Jour 61, la date qui étrangle les TPE
Par Clovis LEBEL · Journaliste

Chaque facture payée en retard n’est pas un “aléa administratif” mais une prise d’otage de trésorerie. Alors que l’État, des collectivités et de grands donneurs d’ordres se posent en champions de l’économie réelle, leurs retards asphyxient les TPE, reportent des embauches et minent l’investissement. Il est temps d’inverser la charge : payer à l’heure doit redevenir une obligation, pas une faveur
Les TPE vivent au jour près. À flux tendu, sans matelas financier, elles tiennent grâce à une vérité simple.
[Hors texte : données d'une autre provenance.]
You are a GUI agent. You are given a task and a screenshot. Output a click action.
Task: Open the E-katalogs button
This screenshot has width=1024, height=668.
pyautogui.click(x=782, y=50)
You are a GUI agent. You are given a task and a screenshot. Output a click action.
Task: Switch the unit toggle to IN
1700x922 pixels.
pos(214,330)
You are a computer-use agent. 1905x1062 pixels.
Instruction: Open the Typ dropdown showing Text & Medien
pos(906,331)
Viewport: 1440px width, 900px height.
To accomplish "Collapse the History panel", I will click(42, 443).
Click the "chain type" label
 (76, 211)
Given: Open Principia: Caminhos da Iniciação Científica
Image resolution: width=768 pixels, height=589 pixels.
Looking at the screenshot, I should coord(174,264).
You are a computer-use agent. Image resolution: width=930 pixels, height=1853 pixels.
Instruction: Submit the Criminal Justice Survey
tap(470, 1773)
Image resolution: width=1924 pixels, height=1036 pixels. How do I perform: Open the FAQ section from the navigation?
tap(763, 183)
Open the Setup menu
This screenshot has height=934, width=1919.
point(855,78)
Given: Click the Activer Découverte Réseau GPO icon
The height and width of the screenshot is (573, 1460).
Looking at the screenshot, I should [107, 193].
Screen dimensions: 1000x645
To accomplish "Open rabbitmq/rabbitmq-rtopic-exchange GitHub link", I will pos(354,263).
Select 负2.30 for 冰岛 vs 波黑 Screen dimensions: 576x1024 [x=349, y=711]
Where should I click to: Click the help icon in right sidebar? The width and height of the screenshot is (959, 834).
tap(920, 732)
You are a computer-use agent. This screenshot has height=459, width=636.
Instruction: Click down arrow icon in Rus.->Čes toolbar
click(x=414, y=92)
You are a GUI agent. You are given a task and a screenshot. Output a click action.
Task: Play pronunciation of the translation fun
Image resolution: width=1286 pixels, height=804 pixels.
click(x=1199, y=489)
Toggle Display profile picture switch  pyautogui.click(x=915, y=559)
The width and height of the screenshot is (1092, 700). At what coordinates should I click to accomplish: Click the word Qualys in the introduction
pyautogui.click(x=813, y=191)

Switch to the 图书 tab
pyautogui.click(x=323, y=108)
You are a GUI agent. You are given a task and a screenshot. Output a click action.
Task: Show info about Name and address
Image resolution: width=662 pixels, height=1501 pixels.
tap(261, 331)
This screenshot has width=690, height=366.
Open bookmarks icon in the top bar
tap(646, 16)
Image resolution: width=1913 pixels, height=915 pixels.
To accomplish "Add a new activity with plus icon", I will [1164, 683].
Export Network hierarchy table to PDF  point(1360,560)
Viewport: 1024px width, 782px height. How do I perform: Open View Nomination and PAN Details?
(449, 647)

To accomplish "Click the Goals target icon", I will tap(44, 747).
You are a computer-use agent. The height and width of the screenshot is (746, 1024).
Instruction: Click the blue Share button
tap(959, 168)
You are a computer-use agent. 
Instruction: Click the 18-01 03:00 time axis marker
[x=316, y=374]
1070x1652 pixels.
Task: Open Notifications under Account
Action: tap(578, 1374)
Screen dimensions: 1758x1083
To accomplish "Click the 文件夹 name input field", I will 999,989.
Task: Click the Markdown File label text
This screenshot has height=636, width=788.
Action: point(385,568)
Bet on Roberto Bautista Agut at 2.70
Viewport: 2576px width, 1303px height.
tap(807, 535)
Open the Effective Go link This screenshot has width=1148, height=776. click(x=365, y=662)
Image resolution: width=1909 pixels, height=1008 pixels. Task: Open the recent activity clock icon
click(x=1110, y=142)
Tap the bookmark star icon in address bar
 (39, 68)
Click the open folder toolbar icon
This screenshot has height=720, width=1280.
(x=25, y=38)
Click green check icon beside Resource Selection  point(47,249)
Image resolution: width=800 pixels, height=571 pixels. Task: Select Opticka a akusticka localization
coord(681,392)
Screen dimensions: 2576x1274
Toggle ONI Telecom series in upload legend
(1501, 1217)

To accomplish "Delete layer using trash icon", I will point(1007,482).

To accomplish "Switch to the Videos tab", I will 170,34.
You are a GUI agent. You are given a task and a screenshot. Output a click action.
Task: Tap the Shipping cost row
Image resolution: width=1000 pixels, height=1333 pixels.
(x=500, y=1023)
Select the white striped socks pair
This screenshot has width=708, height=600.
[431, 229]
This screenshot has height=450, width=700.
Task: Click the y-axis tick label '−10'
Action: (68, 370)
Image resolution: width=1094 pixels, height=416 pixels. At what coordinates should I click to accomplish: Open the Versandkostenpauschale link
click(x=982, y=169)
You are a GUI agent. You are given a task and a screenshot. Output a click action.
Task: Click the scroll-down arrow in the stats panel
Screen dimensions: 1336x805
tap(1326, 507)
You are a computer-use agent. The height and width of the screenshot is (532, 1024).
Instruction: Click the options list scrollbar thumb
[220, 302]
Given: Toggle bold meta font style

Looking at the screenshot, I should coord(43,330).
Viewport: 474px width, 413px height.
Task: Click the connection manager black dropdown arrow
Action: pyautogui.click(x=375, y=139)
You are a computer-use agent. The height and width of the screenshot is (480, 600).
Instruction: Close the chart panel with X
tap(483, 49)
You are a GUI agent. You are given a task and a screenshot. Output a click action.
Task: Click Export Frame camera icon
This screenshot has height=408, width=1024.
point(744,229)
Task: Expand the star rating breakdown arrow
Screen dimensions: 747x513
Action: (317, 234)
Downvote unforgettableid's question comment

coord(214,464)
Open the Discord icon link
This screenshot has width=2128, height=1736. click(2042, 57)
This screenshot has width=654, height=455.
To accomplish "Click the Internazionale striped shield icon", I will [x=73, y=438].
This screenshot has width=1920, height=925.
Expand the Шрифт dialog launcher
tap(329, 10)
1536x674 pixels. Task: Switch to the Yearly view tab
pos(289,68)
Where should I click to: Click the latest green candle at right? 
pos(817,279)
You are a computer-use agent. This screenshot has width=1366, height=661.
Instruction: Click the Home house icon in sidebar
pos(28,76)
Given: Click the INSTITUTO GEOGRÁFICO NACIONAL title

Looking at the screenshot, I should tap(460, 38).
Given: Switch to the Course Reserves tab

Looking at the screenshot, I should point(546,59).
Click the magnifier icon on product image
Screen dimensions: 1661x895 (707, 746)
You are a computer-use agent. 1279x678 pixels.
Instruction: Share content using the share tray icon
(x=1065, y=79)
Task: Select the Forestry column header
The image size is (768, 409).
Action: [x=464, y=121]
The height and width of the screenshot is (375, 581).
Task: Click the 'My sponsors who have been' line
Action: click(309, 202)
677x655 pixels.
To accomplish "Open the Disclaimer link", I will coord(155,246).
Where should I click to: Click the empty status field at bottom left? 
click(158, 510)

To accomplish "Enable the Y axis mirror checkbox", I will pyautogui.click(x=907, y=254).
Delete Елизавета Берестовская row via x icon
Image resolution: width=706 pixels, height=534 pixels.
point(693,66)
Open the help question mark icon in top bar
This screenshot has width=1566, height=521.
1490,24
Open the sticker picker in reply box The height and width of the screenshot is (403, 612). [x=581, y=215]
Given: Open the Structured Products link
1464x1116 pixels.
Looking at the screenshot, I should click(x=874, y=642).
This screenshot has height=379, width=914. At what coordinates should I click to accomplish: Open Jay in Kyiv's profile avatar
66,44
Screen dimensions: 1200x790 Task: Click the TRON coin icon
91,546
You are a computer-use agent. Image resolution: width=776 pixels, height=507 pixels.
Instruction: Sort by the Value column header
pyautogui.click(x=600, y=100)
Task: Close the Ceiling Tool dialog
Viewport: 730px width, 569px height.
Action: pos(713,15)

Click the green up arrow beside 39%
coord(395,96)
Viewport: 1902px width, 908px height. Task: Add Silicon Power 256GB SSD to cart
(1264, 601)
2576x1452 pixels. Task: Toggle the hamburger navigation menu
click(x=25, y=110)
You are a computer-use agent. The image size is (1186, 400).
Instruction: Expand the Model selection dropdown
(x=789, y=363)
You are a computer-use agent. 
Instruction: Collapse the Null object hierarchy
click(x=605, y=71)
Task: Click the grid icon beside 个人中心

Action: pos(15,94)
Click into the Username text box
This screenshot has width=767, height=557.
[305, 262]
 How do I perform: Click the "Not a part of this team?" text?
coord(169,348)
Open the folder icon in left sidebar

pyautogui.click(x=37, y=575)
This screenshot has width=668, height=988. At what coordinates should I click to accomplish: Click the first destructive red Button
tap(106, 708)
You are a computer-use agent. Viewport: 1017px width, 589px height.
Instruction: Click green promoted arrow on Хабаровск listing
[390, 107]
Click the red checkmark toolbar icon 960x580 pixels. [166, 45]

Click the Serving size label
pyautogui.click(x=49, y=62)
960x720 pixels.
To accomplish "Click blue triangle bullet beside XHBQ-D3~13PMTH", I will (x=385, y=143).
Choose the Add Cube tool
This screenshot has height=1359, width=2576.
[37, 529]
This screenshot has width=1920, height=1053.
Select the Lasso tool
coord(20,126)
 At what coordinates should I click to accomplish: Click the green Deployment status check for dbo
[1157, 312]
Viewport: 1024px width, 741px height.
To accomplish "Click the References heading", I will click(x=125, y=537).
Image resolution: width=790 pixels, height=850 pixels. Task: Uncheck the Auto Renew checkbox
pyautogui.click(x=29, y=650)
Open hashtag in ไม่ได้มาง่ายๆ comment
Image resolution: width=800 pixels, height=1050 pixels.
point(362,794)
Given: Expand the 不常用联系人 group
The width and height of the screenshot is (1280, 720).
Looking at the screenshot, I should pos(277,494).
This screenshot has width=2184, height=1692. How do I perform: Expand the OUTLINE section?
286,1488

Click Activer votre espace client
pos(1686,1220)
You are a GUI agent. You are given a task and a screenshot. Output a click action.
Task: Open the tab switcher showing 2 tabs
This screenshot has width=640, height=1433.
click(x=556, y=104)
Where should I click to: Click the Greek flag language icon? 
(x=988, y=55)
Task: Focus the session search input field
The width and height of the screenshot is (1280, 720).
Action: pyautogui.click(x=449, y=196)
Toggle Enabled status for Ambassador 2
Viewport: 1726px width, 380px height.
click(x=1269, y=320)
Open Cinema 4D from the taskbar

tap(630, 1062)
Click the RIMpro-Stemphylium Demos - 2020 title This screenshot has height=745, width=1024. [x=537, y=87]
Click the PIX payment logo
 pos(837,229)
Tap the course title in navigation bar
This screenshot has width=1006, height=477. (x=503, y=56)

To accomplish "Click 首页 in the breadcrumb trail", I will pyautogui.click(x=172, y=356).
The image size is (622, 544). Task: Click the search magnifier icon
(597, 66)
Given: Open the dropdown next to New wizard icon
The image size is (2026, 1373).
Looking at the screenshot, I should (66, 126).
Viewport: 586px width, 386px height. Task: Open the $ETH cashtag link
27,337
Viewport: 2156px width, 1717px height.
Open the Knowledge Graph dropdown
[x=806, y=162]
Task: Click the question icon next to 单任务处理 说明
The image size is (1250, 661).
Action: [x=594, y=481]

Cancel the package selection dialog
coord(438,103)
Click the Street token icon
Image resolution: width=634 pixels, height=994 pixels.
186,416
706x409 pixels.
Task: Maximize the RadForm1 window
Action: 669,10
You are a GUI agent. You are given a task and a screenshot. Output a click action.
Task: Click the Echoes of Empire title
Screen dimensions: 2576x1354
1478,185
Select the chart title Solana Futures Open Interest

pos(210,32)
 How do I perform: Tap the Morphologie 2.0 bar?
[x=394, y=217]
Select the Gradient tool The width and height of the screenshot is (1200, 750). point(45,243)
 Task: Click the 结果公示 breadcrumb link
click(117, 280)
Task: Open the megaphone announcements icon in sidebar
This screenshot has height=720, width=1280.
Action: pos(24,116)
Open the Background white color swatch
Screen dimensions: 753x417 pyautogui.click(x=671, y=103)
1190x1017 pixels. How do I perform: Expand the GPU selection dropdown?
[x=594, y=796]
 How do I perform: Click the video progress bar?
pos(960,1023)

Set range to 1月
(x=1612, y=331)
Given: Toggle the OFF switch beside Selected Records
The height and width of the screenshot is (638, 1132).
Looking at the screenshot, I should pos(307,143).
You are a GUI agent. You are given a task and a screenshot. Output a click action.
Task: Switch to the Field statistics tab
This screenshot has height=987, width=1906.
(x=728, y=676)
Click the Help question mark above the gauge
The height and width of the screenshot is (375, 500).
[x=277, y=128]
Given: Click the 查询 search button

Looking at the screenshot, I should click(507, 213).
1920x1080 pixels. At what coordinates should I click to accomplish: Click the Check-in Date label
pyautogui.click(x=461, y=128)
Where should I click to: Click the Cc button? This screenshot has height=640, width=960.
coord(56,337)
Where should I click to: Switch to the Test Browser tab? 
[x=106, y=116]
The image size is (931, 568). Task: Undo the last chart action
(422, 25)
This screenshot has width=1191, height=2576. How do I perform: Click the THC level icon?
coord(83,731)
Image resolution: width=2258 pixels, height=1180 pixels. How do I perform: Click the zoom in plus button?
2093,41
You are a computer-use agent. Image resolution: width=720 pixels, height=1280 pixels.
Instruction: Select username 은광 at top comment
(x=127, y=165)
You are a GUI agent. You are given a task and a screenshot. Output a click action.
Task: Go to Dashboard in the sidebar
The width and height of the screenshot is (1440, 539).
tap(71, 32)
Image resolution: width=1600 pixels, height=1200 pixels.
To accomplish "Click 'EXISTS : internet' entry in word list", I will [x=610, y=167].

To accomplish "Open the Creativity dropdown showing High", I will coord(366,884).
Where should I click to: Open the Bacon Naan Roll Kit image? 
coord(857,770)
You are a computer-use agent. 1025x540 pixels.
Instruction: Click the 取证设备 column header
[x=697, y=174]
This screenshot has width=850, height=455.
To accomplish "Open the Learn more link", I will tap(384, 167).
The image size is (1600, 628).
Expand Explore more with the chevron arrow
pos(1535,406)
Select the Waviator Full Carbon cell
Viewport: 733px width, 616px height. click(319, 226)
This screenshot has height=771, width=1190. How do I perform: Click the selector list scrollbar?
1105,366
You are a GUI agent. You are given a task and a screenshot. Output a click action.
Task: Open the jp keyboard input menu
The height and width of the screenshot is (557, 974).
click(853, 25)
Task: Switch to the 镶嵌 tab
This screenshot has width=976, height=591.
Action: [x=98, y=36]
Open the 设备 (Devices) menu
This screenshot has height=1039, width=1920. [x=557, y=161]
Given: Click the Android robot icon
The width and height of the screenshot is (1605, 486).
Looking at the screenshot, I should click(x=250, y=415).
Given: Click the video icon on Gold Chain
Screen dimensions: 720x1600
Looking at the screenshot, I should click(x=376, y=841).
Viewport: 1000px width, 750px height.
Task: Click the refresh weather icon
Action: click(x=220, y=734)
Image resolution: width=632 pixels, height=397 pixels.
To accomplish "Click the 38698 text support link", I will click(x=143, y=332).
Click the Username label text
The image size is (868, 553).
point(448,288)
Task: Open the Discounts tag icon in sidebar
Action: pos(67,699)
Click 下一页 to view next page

Une facture due est une facture qui doit être payée. Or cette évidence se fissure. Les données récentes issues de plusieurs millions de factures mettent en lumière une réalité devenue structurelle, quand une facture sur deux est réglée en retard, avec un retard médian de 10 jours, et plus de 4% dépassent 60 jours. Dix jours, ce n’est rien pour un mastodonte. Pour une TPE, c’est la paie d’un apprenti, la TVA à honorer, un acompte fournisseur à verser.
Jour 61. Ce cap symbolique marque le moment où une facture impayée cesse d’être un détail administratif pour devenir une menace économique : recrutement repoussé, investissement différé, ligne de crédit tirée à fond. Et ne nous trompons pas de responsables. Ce ne sont pas les TPE qui trichent avec les délais. Ce sont trop souvent les plus puissants qui imposent, par inertie ou par cynisme, des conditions de paiement qui feraient hurler s’il s’agissait d’intérêts ou de dividendes.
Le scandale ordinaire des délais “élastiques”.
Dans les secteurs où l’on livre avant d’encaisser (conseil, IT, immobilier, construction, transport), plus d’une facture sur deux part en retard. Travailler d’abord, être payé ensuite… un jour. Pendant ce temps, la TPE finance gratuitement le cycle d’exploitation de son client plus riche qu’elle. Les entreprises de 1 à 49 salariés sont les plus exposées. Traduction, celles qui créent des emplois locaux, qui forment, qui tiennent la proximité économique, paient pour le confort de ceux qui les font attendre. Les retards ne sont pas neutres. Ils dégradent la note fournisseurs, renchérissent l’assurance-crédit, poussent au découvert, minent la confiance. À force, ils déplacent l’investissement vers les “grands” qui, eux, encaissent les intérêts de trésorerie.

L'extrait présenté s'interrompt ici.